No exemplo acima, o valor 2 corresponde a StatusInactive. Se o dev insere nova constante no meio, surge problema:

const (
 StatusPending Status = iota // 0
 StatusActive // 1
 StatusBanned // 2 ← novo
 StatusInactive // 3 ← era 2!
 StatusDeleted // 4 ← era 3!
)

Bug silencioso: compila, testes unitários passam, mas registros persistidos com status=2 agora apontam para StatusBanned.

Exemplo antes de adicionar uma nova constante

Exemplo após adicionar uma nova constante

Ao usarmos iota com expressões, a expressão depende da posição de cada constante.

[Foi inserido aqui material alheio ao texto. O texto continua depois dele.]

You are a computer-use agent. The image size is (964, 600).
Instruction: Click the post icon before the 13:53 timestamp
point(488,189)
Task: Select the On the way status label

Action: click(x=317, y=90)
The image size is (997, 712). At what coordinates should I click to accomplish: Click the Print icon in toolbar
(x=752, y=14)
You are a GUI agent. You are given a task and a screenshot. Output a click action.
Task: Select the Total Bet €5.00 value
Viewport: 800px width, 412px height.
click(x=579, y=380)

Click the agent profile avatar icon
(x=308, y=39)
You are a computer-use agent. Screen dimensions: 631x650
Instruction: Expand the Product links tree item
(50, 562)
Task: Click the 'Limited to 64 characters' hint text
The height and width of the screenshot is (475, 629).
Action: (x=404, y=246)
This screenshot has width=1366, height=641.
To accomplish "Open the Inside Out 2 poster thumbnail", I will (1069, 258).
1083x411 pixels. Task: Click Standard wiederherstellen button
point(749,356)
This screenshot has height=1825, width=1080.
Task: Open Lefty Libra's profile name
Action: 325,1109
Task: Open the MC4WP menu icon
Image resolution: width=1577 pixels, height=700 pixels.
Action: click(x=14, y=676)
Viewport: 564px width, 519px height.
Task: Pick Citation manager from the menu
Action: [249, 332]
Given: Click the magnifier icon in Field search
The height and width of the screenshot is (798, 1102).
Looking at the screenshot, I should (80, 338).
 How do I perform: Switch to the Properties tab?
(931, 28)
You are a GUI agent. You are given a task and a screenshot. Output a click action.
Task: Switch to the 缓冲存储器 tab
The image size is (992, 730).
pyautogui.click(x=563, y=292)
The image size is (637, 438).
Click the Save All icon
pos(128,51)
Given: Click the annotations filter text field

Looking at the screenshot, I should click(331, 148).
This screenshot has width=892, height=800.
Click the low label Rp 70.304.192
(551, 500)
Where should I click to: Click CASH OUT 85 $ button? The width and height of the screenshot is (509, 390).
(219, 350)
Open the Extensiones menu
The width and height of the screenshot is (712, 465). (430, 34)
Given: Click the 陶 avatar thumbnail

Se alguém adiciona uma nova entrada no topo, todo o cálculo desloca:

const (
 _ = iota // iota=0
 B = iota // iota=1, B=1 ← linha nova
 KB = 1 << (10 * iota) // iota=2, KB = 1<<20 = 1048576 ← era 1024!
 MB // iota=3, MB = 1<<30 ← era 1<<20!
 GB // iota=4
 TB // iota=5
)

KB virou MB. MB virou GB. Cada unidade subiu uma ordem de grandeza. O código compila normalmente. Mas qualquer cálculo de memória, tamanho de arquivo ou limite de buffer passa a retornar valores absurdos.

Caso prático: flags de permissão com bitmask

Imagine que você precisa representar permissões de um usuário. Cada permissão é independente: ler, escrever, executar. Você quer combinar várias na mesma variável e depois testar quais estão ligadas.

A ideia é usar um bit para cada permissão. Pense em três interruptores numa fileira. Cada permissão liga um interruptor diferente.

Em vez de iota puro, usamos 1 << iota. O operador << desloca os bits para a esquerda. Então 1 << 0 vale 1, 1 << 1 vale 2, 1 << 2 vale 4. Cada linha do bloco ativa um bit diferente:

type Permissao int

const (
 Ler Permissao = 1 << iota // 1 << 0 = 1 binário 001
 Escrever // 1 << 1 = 2 binário 010
 Executar // 1 << 2 = 4 binário 100
)

Agora cada permissão ocupa um bit único. Combinar e testar fica simples:

p := Ler | Escrever // 001 | 010 = 011 (vale 3)

if p&Ler != 0 {
 fmt.Println("pode ler")
}

if p&Escrever != 0 {
 fmt.Println("pode escrever")
}

if p&Executar != 0 {
 fmt.Println("pode executar") // não imprime
}

p = p &^ Escrever // remove Escrever, sobra só Ler

if p&Escrever == 0 {
 fmt.Println("não pode mais escrever")
}

Rodar no Go Playground

Por que 1 << iota e não iota puro? Se fosse iota direto, os valores seriam 0, 1, 2, 3. Ao combinar com OR você teria colisão. Por exemplo 1 | 2 daria 3, que seria igual à terceira constante. Usando um bit único por flag cada permissão fica isolada e dá pra somar sem conflito.